[Word and element location data]
= = = = =

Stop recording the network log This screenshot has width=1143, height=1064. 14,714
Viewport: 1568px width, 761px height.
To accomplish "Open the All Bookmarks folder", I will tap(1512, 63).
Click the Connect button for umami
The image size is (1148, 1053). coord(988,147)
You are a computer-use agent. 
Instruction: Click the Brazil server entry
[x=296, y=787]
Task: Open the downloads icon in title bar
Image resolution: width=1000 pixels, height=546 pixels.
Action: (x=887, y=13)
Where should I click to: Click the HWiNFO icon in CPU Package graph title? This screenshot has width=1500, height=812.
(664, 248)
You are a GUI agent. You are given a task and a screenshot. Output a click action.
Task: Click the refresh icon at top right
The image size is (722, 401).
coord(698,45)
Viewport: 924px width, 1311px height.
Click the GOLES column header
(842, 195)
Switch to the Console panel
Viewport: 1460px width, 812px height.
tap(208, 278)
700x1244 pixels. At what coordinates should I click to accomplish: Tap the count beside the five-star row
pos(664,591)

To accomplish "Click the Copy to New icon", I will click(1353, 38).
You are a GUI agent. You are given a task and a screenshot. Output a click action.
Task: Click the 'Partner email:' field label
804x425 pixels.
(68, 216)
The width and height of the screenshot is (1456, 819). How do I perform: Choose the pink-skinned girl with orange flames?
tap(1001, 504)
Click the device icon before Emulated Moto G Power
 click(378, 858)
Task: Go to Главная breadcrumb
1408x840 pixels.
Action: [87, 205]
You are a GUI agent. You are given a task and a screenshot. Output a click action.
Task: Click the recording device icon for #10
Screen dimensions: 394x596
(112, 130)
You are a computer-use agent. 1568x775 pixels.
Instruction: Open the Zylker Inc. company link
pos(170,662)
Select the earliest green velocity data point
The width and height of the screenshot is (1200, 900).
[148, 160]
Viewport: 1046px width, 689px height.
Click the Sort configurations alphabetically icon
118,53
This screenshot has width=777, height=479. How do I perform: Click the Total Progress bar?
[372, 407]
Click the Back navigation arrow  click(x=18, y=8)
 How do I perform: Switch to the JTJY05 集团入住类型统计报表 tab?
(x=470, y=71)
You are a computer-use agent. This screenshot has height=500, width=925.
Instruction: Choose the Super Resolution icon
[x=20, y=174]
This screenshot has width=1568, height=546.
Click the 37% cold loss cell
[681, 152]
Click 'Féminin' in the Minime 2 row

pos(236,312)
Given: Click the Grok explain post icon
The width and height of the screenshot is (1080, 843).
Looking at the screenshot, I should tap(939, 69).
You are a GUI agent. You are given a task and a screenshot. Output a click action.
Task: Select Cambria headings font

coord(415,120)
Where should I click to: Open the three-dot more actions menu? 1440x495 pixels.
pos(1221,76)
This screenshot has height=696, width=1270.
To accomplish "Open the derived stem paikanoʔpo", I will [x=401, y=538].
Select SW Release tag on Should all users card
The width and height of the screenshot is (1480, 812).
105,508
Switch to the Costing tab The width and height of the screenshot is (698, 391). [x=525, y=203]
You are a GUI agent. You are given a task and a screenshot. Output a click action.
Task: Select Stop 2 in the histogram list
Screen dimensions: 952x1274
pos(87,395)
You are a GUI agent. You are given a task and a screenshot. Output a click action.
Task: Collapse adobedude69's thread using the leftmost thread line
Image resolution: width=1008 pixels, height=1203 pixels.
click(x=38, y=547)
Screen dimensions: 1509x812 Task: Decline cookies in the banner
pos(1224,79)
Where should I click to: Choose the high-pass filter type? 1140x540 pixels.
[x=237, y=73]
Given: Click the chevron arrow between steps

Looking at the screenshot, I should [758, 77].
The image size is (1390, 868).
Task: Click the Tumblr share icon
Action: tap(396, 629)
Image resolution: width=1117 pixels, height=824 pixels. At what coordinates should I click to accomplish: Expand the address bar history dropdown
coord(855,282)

= = = = =

### [What you should do]
Echo the data verbatim, starting at the first line and ending with the line that contains "The image size is (1148, 1053).".

### [Result]
Stop recording the network log This screenshot has width=1143, height=1064. 14,714
Viewport: 1568px width, 761px height.
To accomplish "Open the All Bookmarks folder", I will tap(1512, 63).
Click the Connect button for umami
The image size is (1148, 1053). coord(988,147)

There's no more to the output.